**ABOUT THIS EXERCISE**
Retrieve each line that contains the word "checkbox" from the entries below.

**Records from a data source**

-------------------------

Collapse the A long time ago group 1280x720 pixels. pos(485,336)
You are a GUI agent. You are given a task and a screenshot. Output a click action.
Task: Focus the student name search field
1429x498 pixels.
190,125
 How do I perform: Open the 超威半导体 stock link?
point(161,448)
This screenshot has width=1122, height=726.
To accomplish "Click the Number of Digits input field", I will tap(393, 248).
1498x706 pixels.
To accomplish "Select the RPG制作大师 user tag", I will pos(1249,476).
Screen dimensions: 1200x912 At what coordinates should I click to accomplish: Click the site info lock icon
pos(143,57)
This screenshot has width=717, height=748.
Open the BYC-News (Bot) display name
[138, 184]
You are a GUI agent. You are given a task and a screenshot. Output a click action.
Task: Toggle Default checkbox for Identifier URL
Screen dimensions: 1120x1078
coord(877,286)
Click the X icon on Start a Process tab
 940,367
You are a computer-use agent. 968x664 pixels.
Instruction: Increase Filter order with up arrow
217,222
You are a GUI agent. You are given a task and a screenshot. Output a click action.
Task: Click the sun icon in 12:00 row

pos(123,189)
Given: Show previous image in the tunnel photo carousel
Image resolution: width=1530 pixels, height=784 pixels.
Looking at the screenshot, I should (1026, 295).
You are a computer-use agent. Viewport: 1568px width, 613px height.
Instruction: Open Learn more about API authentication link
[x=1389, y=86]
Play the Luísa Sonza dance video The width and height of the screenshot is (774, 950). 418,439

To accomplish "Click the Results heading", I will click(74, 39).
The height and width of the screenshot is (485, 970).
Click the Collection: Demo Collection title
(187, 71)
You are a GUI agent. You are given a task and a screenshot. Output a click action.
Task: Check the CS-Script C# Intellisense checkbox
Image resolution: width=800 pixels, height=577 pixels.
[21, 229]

-------------------------

**TASK SOLUTION**
Task: Toggle Default checkbox for Identifier URL
Task: Check the CS-Script C# Intellisense checkbox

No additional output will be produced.